Solved – Inference Statistics for Neural Networks

inferencemachine learning

Linear regression has been around for quite some time and has developed a set of statistics for measuring its performance like $p$-values, $R^2$, $F$-statistic, and so on, in order to catch internally inconsistent/poorly performing models. These statistics have been generalized to logistic regression and general GLM models.

However, when it comes to most machine learning packages, these statistics aren't included in favor of CV/OOS backtesting. In fact, most packages do not even bother to support these statistics at all. Why is that the case? Is there any software or even research in existence to support this kind of ability to do model selection?

Best Answer

It seems to me like these two different types of models are, many times, used for two different purposes. I will be paraphrasing from the first few chapters of Introduction to Statistical Learning.

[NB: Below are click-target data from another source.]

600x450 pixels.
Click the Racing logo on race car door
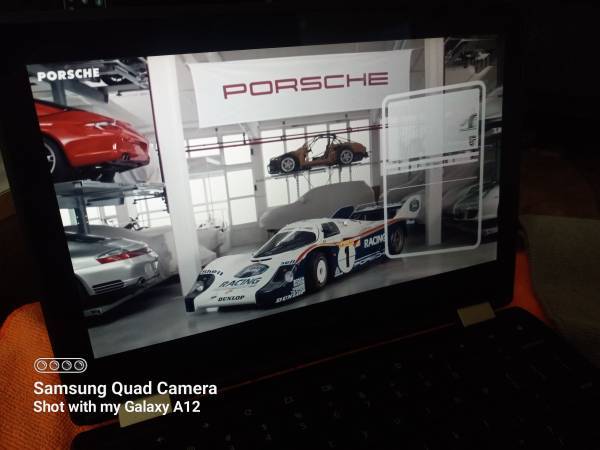(374, 241)
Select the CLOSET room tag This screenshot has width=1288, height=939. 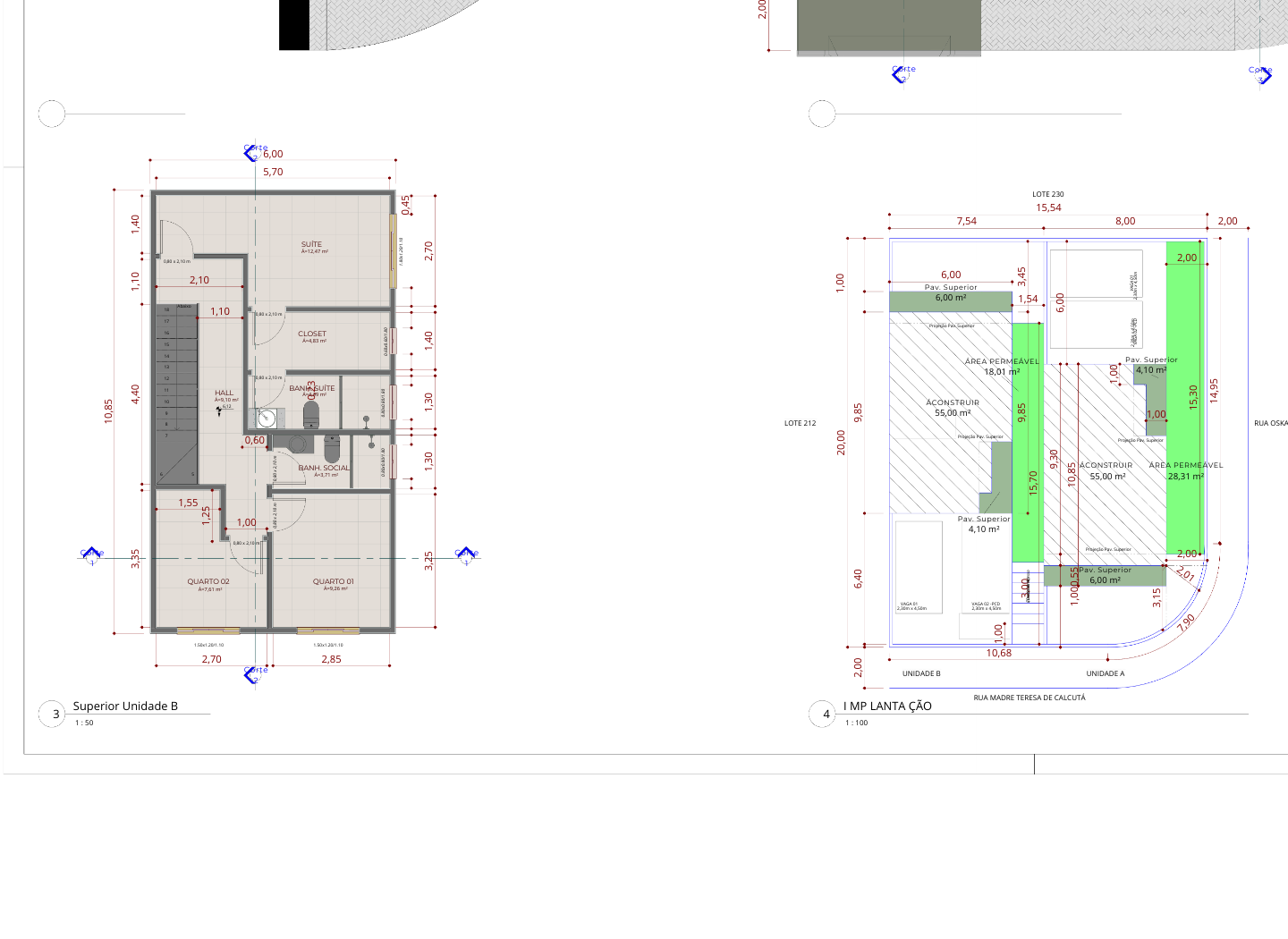coord(312,334)
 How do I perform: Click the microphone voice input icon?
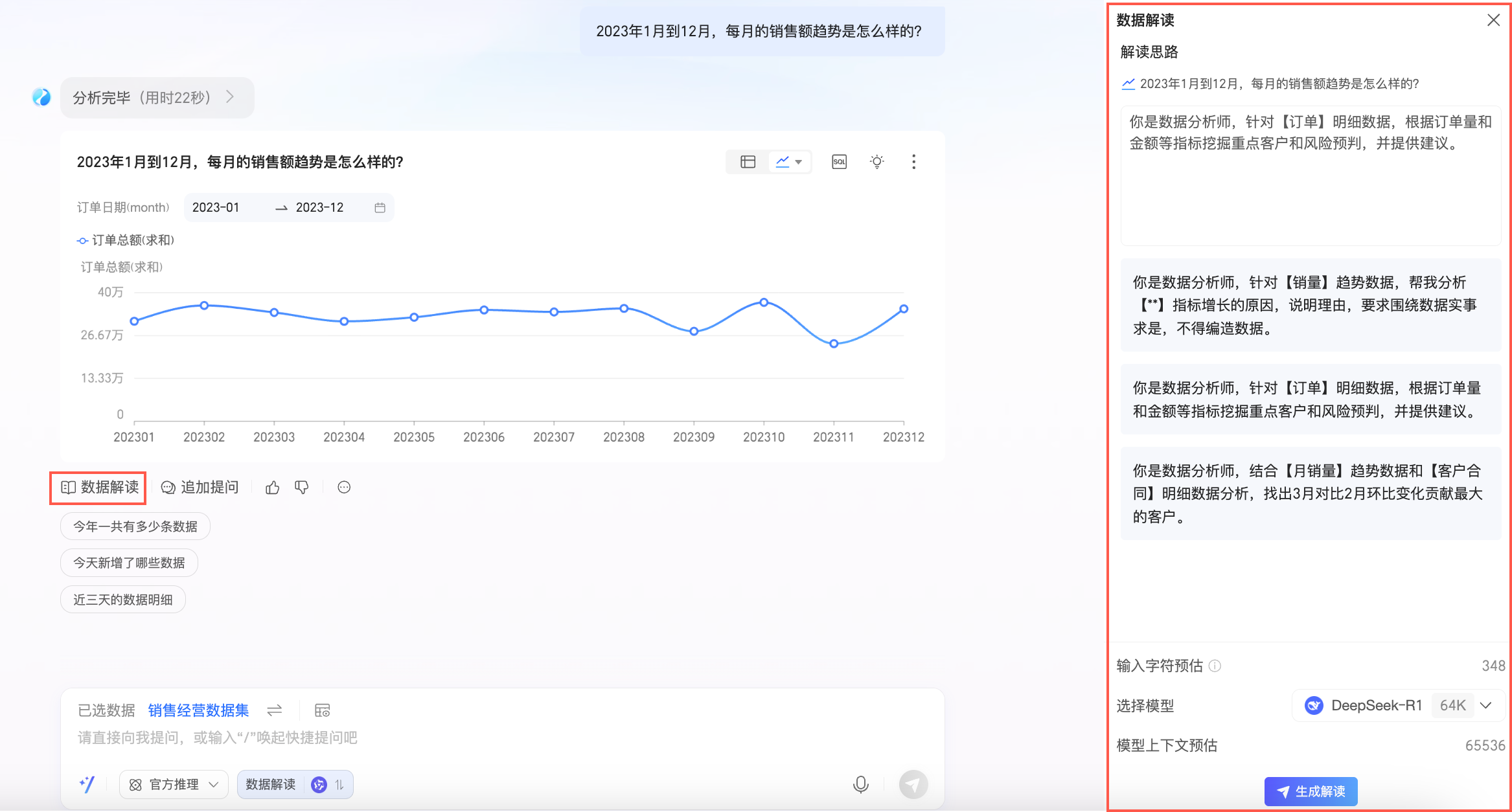[860, 784]
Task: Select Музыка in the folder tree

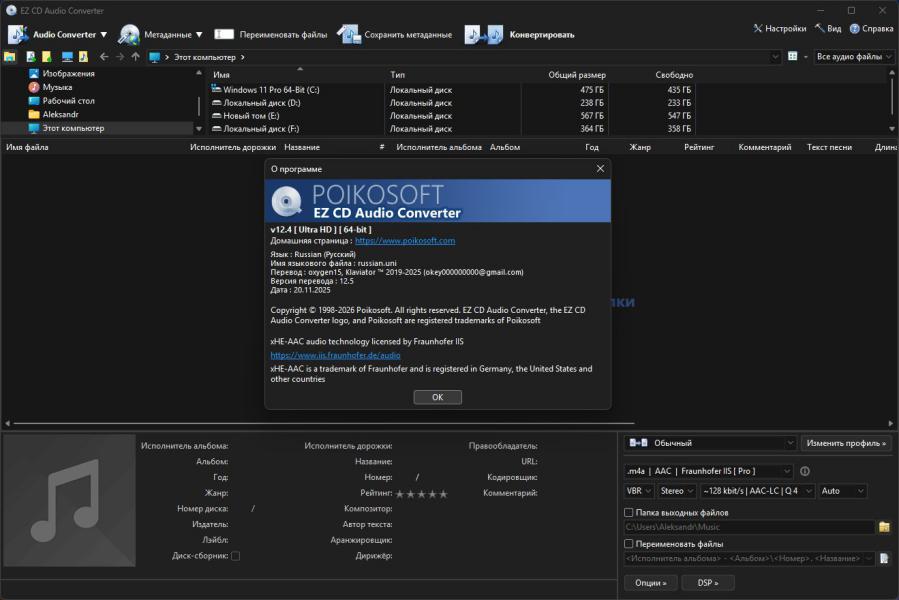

On one hand, you have models for inference. These are often used to find support for or against theories. If Theory A argues X predicts Y, then traditionally we want to see that a coefficient $\hat{\beta}$ is "significant", $p < .05$, using test statistics like $t$ and $F$. These are less about model performance and more about theory. For example, many times we use arbitrary 1 - 7 point scales and contrived, laboratory settings. We do not really know how useful an effect size like $R^2$ might be, and we aren't really interested in predicting the future. We want results to be interpretable, as well, so we purposefully choose rigid parametric models that have assumptions like linearity.

On the other hand, you have models for prediction. These are often used more practically—to predict the future or categorize unseen data. We don't really care necessarily if one predictor is "significant". We just want our overall model to be able useful in predicting the future or categorizing unseen data, etc. It is less theory driven, so people use non-parametric, flexible models that are far harder to interpret theoretically. So we can measure performance—prediction—by seeing how far off our predictions are, which is where things like cross-validation and mean prediction standard error come into play.

In short, rigid models like linear regression and frequentist hypothesis testing using $p$-values and their related test statistics are more about drawing a theoretical inference from the data (e.g., the more prejudiced one is, the more they will discriminate against an outgroup member), so we just care that an effect is not zero (or, increasingly, is not a trivially small effect). Neural networks are more about making predictions from the data (e.g., how accurately can we predict discrimination from self-reported prejudice?), so we see how far off our predictions were (e.g., using cross-validation and looking for $MPSE$). Each type of statistic is used for a specific purpose.